The authority conferred by the Resolution will lapse at the conclusion of the next annual general meeting of the Company (the "2021 Annual General Meeting"), to be held in December 2021, when the Directors will seek renewed authority. If the authority conferred by the Resolution is exhausted before the 2021 Annual General Meeting, or if the authority renewed at the 2021 Annual General Meeting is subsequently exhausted, then the Directors intend to seek Shareholder authority to issue and/or to sell from treasury Preference Shares on a non-pre-emptive basis at one or more subsequent extraordinary general meetings.
The Directors believe that any Preference Share issuance and/or sale from treasury pursuant to the authority conferred by the Resolution should yield the following principal benefits:
The net proceeds of any Preference Shares issued and/or sold from treasury pursuant to the authority conferred by the Resolution will be invested in accordance with the Company's published investment policy.
The issue and/or sale from treasury of Preference Shares pursuant to the authority conferred by the Resolution will dilute the voting control of existing Shareholders.

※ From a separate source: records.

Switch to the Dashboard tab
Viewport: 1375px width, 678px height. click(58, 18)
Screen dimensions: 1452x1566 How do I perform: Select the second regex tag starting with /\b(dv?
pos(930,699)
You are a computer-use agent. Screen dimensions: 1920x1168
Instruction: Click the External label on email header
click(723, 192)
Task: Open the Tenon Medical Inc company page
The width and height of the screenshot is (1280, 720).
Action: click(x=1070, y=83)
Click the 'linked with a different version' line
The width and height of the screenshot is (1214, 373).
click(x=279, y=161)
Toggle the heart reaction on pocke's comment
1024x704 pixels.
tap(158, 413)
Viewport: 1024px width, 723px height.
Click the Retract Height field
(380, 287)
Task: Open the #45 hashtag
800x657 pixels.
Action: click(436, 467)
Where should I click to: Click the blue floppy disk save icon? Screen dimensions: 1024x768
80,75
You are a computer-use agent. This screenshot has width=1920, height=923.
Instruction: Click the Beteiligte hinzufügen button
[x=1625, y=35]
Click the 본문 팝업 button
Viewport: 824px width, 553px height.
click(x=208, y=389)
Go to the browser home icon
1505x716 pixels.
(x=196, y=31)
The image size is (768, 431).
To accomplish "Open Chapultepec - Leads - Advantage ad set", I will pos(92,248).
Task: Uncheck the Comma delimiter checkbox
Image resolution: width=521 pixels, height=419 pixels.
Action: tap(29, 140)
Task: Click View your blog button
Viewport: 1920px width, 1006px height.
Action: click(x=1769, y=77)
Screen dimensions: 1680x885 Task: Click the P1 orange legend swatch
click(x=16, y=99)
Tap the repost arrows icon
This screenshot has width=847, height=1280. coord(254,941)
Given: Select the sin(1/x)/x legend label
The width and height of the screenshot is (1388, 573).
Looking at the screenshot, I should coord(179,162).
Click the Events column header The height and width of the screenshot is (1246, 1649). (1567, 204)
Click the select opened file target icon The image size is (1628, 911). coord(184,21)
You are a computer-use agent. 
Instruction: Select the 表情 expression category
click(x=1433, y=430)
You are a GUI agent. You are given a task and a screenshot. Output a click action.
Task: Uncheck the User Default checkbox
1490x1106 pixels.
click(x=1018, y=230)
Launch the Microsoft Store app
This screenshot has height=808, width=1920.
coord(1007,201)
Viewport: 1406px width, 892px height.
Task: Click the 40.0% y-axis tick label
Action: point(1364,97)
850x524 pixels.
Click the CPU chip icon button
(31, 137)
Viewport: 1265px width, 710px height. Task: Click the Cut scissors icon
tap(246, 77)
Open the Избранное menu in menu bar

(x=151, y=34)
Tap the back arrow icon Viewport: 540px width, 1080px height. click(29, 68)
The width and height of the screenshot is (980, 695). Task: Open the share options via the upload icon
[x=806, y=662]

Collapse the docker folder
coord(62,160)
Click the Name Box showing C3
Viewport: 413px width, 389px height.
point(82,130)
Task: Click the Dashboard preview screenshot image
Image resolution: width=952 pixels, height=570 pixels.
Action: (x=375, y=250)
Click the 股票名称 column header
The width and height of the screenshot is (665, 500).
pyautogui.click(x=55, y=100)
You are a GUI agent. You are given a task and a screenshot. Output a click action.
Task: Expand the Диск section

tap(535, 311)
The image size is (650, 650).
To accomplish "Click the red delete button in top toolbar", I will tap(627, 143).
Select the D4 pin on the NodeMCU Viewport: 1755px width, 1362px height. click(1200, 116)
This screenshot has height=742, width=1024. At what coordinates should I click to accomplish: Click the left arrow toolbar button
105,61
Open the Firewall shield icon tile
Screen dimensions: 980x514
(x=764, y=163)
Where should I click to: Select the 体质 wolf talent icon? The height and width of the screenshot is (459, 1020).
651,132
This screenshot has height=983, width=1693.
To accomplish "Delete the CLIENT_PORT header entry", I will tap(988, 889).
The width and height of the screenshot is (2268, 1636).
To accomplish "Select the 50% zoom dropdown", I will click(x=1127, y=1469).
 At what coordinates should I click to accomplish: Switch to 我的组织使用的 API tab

Assuming that the authority is used in full and the Preference Shares are not issued and/or sold from treasury to existing Shareholders, this will result in a dilution of approximately 9.1 per cent. in existing Shareholders' voting control of the Company.
As at the date of this document the Company did not hold any shares in treasury.
The Extraordinary General Meeting will be held at the offices of Praxis Fund Services Limited, Sarnia House, Le Truchot, St Peter Port, Guernsey on 7 May 2021 at 10.00 a.m. The formal notice convening the Extraordinary General Meeting is set out at the end of this document.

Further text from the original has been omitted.